Igreja Matriz de Nossa Senhora da Conceição (Camargos)

Igreja Matriz de Nossa Senhora da Conceição (Camargos)

Ouro Preto, Vila Rica, Minas Gerais, Brasil

Arquitetura religiosa

Segundo a tradição, o bandeirante António Dias foi o construtor da primitiva ermida dedicada a Nossa Senhora da Conceição, erguida no mesmo período em que surgiam as capelas da Serra do Ouro Preto. Sabe‐se que em 1707 ela já funcionava como matriz. No início da década de 1720, quando o rei começou a cogitar sobre a criação de um bispado em Minas, os moradores da freguesia, apoiados pela Câmara de Vila Rica, decidiram reconstruir a igreja: não somente pelo seu estado de "ruína", e por "ser tão pequena que nem a quarta parte do povo daquela freguesia cabe nela", mas também porque o templo tinha chances de ser elevado à dignidade de catedral. Em 1727, iniciaram‐se as obras, com base num projeto atribuído a Manoel Francisco Lisboa; em 1814, sob as campas desta igreja, seria enterrado seu filho, o Aleijadinho. Não há dados muito precisos sobre a cronologia dos trabalhos, que parecem ter evoluído lentamente. Em 1745 foi reconstruída em pedra e cal uma das paredes que ameaçava ruína; em 1752‐1753, realizavam‐se consertos "do telhado da sacristia nova". Quanto à ornamentação interna, as referências também são esparsas. Sabe‐se que, no período 1758‐1765, Jerónimo Félix Teixeira e o bracarense Felipe Vieira trabalharam no altar‐mor, e que as obras de pintura e douramento da capela‐mor (que já incluem elementos rococó) foram concluídas em 1772. Entre os oito altares da nave,em estilo D. João V, existem peças remanescentes da primitiva matriz. Os únicos dados existentes referem‐se ao altar de Nossa Senhora do Rosário, no qual José Coelho de Noronha e Manoel Gonçalves efetuaram "consertos" e douramento entre 1746 e 1750. A pintura do forro abobadado só foi executada no século seguinte. Em 1794, o edifício já apresentava sinais de deterioração, e o vigário pediu auxílio a D. Maria I para obras de reparo no frontispício, torre e escadas.

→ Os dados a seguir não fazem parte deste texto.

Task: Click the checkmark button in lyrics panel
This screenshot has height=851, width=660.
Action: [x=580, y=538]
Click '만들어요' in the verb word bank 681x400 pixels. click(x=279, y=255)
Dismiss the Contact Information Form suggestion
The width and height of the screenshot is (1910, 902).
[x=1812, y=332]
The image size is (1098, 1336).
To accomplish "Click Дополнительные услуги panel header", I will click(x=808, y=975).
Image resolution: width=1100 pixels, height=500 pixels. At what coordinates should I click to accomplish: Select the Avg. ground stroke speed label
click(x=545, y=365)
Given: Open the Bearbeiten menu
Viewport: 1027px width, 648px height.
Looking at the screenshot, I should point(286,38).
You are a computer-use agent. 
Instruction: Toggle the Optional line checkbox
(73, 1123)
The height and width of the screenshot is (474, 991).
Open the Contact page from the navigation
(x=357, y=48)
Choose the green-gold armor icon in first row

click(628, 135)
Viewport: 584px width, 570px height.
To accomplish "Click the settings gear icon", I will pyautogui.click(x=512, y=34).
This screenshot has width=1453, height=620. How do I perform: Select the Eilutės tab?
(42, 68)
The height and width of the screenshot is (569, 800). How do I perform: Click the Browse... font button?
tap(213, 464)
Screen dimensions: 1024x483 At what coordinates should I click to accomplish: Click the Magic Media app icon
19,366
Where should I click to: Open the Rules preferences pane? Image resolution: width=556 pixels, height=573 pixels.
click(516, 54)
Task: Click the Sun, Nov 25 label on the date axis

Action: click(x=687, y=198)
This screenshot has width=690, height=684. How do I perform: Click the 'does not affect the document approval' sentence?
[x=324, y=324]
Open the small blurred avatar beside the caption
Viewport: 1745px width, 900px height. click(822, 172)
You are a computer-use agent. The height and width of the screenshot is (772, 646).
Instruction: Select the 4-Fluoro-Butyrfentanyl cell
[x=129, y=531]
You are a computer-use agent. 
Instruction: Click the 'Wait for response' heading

A fachada é dividida em três corpos por cunhais e pilastras, e possui duas torres sineiras, portada simples, óculo quadrilobado e duas janelas no coro. Ao que tudo indica, as diversas reformas realizadas no século XIX não ocasionaram alterações substanciais nesta estrutura original; por outro lado, internamente foram realizadas repinturas dos elementos decorativos setecentistas, as quais foram removidas pelo IPHAN em 1949.